DATA LINES –
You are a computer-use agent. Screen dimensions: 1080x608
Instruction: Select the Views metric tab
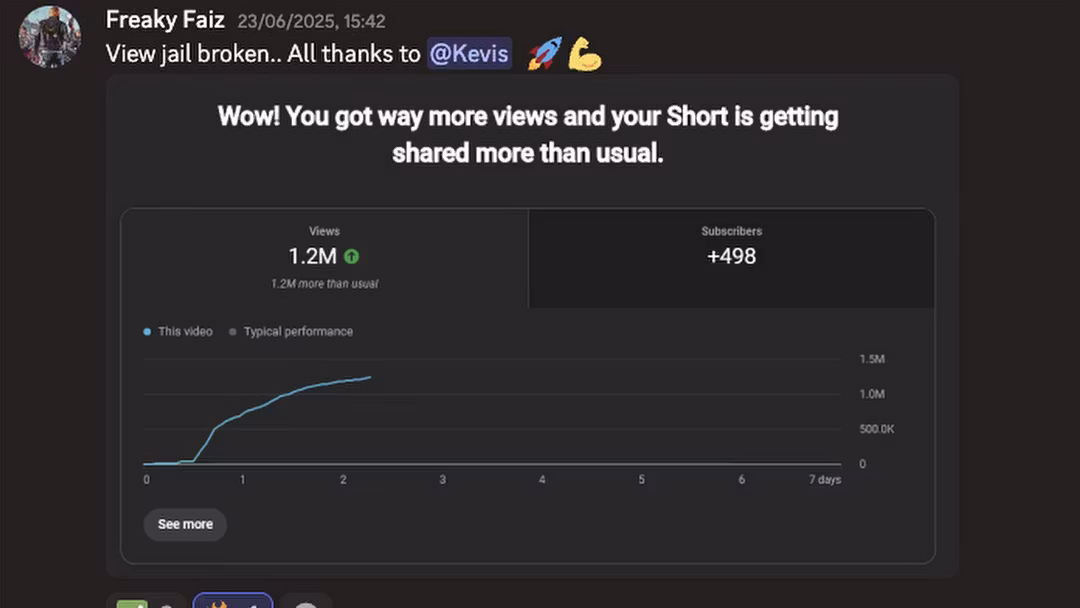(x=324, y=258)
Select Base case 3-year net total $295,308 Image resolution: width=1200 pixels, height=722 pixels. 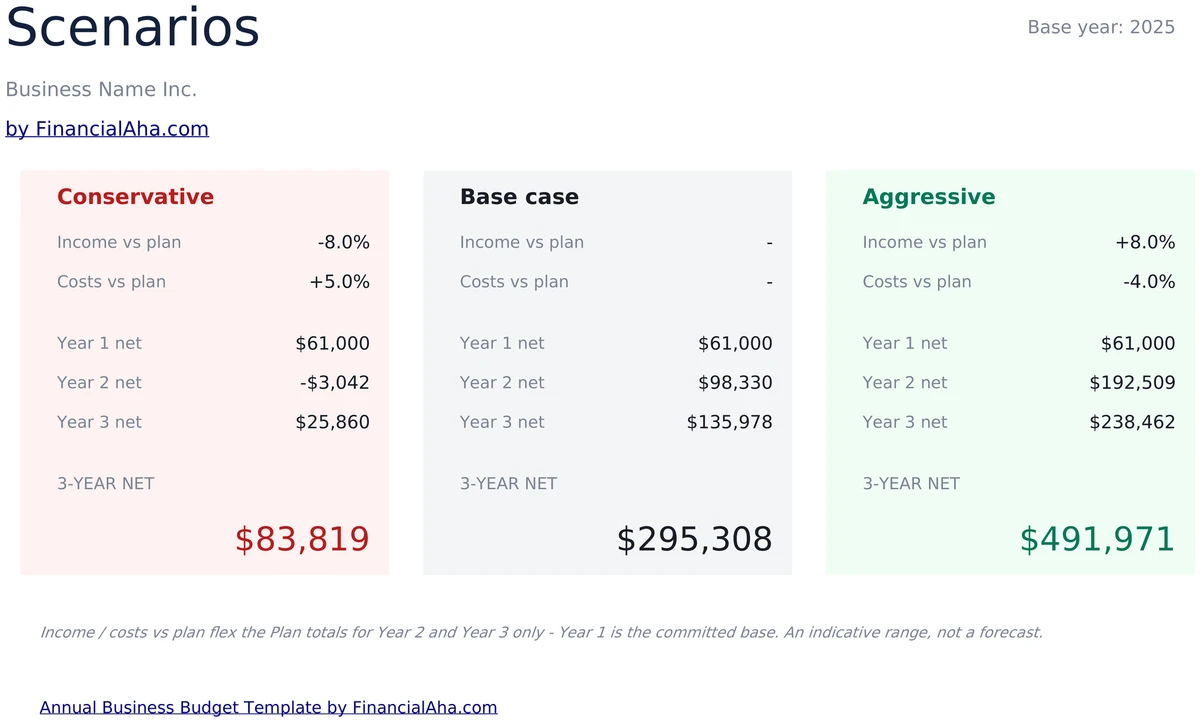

...

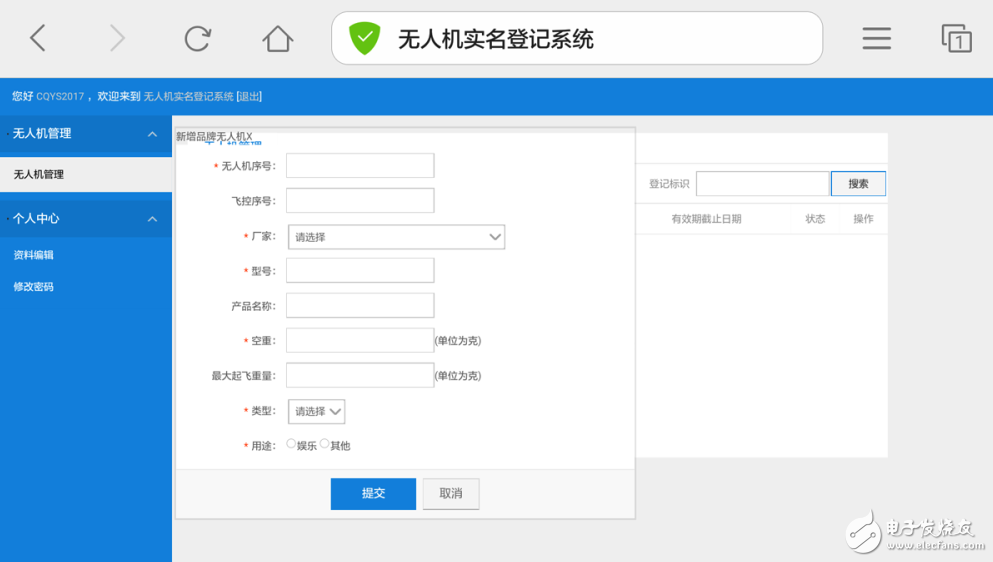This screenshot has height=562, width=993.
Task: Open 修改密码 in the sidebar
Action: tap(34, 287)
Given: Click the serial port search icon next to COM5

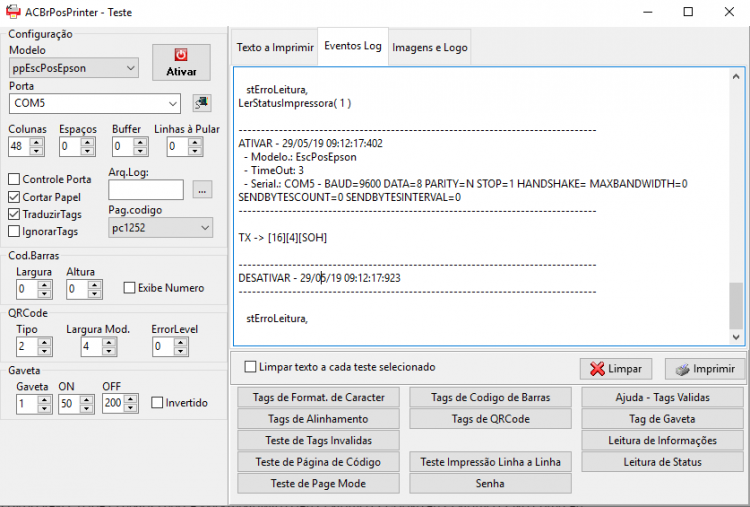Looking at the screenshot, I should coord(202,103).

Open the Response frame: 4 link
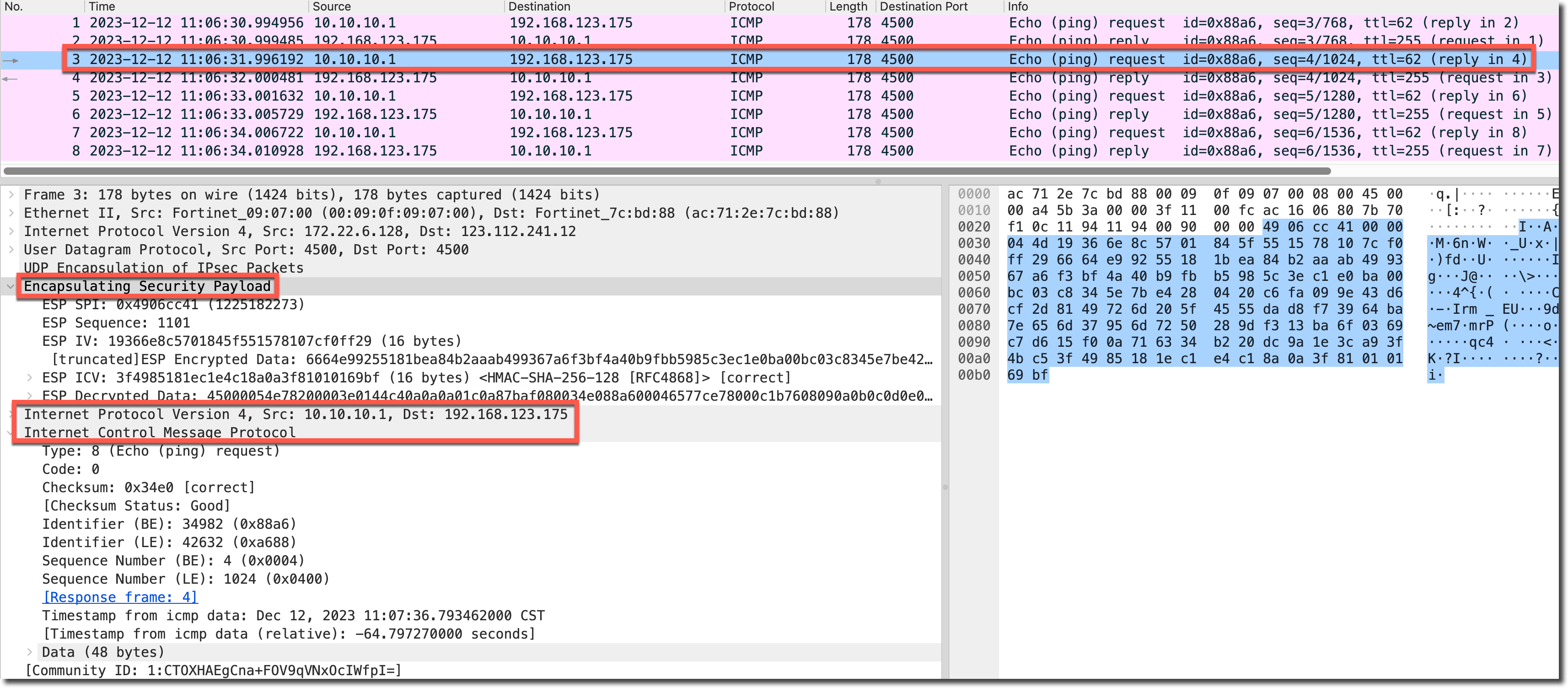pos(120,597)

WRITTEN INSTRUCTION – Render the records from the line containing "You are a computer-use" through the line containing "Select Base case" as a JSON list of strings, one string per line, leaving out the pictures.

FINAL RESULT –
[
  "You are a computer-use agent. Screen dimensions: 1080x608",
  "Instruction: Select the Views metric tab",
  "(x=324, y=258)",
  "Select Base case 3-year net total $295,308 Image resolution: width=1200 pixels, height=722 pixels. "
]